[Work to be completed]
Beginning with the line containing "Task: Click the Окно button at top right", give every line again exactly as it is, ending with the last line of the entries.

[Data to examine]
_ _ _ _ _
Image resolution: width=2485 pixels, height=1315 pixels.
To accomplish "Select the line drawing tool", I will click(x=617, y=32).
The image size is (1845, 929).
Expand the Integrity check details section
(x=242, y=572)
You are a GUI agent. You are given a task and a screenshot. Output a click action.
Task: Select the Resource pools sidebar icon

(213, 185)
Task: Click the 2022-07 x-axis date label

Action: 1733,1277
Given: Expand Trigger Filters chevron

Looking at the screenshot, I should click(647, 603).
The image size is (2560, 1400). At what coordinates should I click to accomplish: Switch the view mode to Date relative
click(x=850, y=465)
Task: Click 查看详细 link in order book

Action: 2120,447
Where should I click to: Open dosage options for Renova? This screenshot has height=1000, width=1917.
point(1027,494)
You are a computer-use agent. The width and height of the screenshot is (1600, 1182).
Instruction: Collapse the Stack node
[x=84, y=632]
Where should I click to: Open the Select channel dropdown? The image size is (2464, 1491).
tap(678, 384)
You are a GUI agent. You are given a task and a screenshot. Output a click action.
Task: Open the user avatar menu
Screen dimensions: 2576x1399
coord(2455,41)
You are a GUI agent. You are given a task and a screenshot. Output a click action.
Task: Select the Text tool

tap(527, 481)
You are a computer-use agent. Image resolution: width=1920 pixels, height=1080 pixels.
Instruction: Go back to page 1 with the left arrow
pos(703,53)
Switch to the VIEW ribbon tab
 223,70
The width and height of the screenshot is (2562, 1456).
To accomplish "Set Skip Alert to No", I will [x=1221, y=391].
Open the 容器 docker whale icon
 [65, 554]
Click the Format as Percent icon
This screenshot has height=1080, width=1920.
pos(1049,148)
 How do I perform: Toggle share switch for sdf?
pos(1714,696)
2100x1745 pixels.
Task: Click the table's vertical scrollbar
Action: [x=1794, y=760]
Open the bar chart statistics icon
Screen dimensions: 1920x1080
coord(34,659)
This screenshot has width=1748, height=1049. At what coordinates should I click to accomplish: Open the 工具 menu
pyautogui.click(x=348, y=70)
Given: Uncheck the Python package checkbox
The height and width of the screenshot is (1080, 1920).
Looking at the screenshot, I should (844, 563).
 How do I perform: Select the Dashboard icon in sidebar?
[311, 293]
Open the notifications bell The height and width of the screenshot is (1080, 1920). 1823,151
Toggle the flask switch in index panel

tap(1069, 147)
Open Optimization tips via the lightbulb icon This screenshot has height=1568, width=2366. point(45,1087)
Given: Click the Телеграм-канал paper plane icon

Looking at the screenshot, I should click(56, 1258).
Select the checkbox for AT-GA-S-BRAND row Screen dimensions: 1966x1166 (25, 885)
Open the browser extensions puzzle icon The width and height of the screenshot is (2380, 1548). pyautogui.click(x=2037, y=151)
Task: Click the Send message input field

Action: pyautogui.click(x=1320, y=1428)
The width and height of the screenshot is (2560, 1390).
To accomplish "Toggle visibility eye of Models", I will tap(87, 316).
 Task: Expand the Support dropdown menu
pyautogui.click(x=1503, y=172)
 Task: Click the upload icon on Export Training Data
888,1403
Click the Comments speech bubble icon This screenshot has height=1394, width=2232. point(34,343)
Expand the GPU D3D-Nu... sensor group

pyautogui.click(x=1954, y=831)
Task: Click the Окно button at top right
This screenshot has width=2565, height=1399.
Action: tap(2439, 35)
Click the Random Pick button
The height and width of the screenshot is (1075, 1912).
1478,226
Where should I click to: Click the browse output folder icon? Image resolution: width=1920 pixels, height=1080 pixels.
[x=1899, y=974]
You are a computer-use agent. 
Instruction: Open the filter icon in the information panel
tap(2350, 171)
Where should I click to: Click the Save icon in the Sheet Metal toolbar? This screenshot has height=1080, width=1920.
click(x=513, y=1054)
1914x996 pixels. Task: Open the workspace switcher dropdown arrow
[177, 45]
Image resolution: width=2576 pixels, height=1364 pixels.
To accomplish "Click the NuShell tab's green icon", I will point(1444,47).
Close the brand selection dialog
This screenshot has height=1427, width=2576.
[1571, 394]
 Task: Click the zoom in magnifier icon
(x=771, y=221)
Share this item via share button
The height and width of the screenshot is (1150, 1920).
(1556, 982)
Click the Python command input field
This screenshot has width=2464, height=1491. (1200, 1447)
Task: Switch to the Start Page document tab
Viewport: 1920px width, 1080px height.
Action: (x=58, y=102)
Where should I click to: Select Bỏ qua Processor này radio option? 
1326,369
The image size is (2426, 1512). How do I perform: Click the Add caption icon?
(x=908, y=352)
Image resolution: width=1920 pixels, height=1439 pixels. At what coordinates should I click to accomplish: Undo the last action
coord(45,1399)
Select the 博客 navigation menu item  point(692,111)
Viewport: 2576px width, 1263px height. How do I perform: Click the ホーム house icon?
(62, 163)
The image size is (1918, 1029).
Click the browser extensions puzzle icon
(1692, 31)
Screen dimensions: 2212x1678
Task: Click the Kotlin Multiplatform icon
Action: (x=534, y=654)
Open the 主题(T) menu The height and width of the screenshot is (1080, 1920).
_ _ _ _ _
[Answer box]
Task: Click the Окно button at top right
This screenshot has width=2565, height=1399.
Action: tap(2439, 35)
Click the Random Pick button
The height and width of the screenshot is (1075, 1912).
1478,226
Where should I click to: Click the browse output folder icon? Image resolution: width=1920 pixels, height=1080 pixels.
[x=1899, y=974]
You are a computer-use agent. 
Instruction: Open the filter icon in the information panel
tap(2350, 171)
Where should I click to: Click the Save icon in the Sheet Metal toolbar? This screenshot has height=1080, width=1920.
click(x=513, y=1054)
1914x996 pixels. Task: Open the workspace switcher dropdown arrow
[177, 45]
Image resolution: width=2576 pixels, height=1364 pixels.
To accomplish "Click the NuShell tab's green icon", I will point(1444,47).
Close the brand selection dialog
This screenshot has height=1427, width=2576.
[1571, 394]
 Task: Click the zoom in magnifier icon
(x=771, y=221)
Share this item via share button
The height and width of the screenshot is (1150, 1920).
(1556, 982)
Click the Python command input field
This screenshot has width=2464, height=1491. (1200, 1447)
Task: Switch to the Start Page document tab
Viewport: 1920px width, 1080px height.
Action: (x=58, y=102)
Where should I click to: Select Bỏ qua Processor này radio option? 
1326,369
The image size is (2426, 1512). How do I perform: Click the Add caption icon?
(x=908, y=352)
Image resolution: width=1920 pixels, height=1439 pixels. At what coordinates should I click to accomplish: Undo the last action
coord(45,1399)
Select the 博客 navigation menu item  point(692,111)
Viewport: 2576px width, 1263px height. How do I perform: Click the ホーム house icon?
(62, 163)
The image size is (1918, 1029).
Click the browser extensions puzzle icon
(1692, 31)
Screen dimensions: 2212x1678
Task: Click the Kotlin Multiplatform icon
Action: (x=534, y=654)
Open the 主题(T) menu The height and width of the screenshot is (1080, 1920).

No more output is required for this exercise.